Datadog (NASDAQ:DDOG) Falls after Projections Disappoint – – TipRanks

It’s been a long day for cloud software stock Datadog (NASDAQ:DDOG), I’m only about halfway done. The company released its earnings report, and its stock price fell more than 14% at one point in premarket. However, it has recovered from most of those losses and is currently down about 4% in afternoon trading Tuesday.

Datadog’s earnings report itself looked pretty good, thanks to revenue of $589.6 million, which was up 26% compared to Q4 2022 numbers. The number of customers with average recurring revenue of more than $1 million also increased, increasing from 317 companies in Q4 2022 to 396 companies in Q4 2023.

However, the predictions turned out to be far more disappointing. Datadog expects earnings per share to be between $1.38 and $1.44 and revenue between $2.555 billion and $2.575 billion during fiscal 2024. Meanwhile, analysts had expected earnings of $1.78 per share and revenue of $2.59 billion. That was enough to cause stock prices to fall.

Potential problems in Q1

TD Cowen analyst Andrew Sherman said the first quarter “looks light,” and so far that seems to be the case. Datadog expects the first quarter to be off to a slow start, with revenue ranging from $587 million to $591 million.
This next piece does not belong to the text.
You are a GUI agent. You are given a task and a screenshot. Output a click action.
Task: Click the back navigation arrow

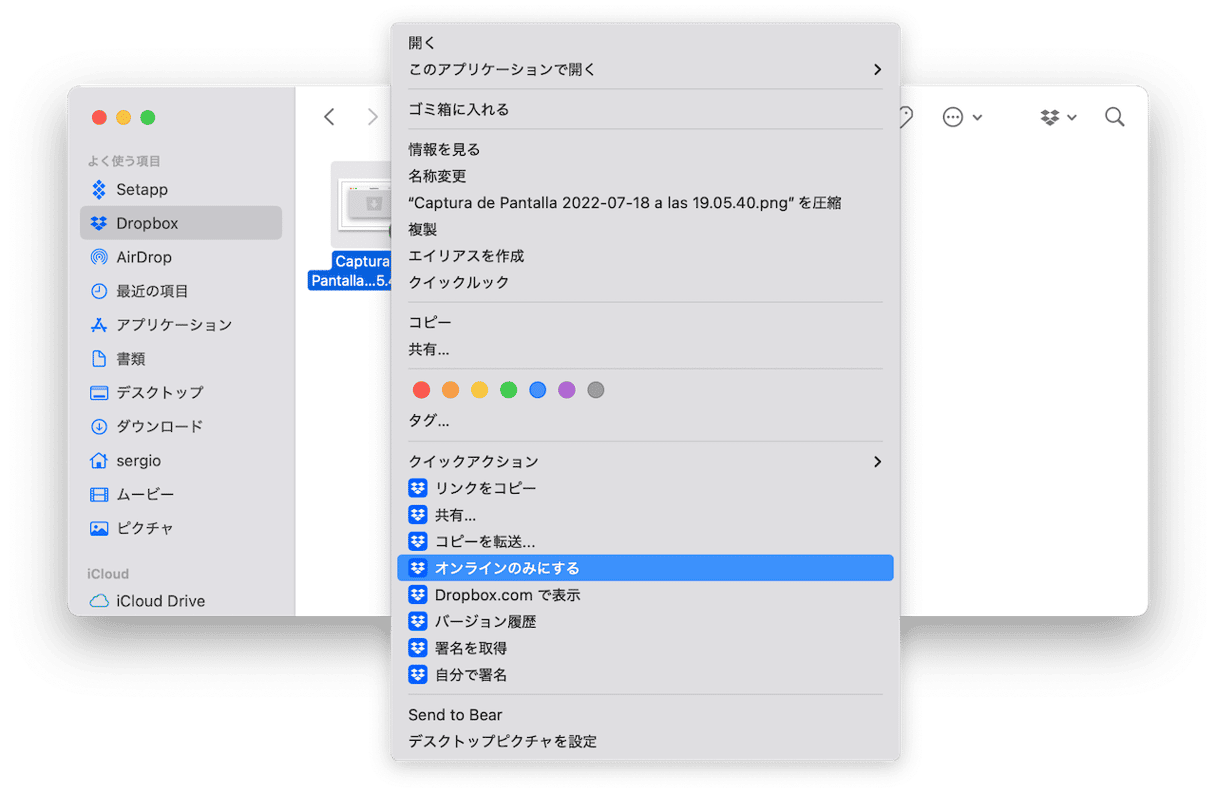point(329,118)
This means only about $1 million in additional revenue from the previous quarter, potentially no growth at all or even a loss. This will make it more difficult to meet the full-year target, even if greater growth is expected in the remainder of 2024.

What is Outlook on Datadog?

Turning to Wall Street, analysts are giving DDOG stock a Strong Buy rating, based on 15 Buys and 5 Holds assigned over the past three months, as shown in the chart below. Has a consensus rating. DDOG’s average price target of $137.58 per share means it has upside potential of 5.3%, after the stock’s price has increased 51.82% over the past year.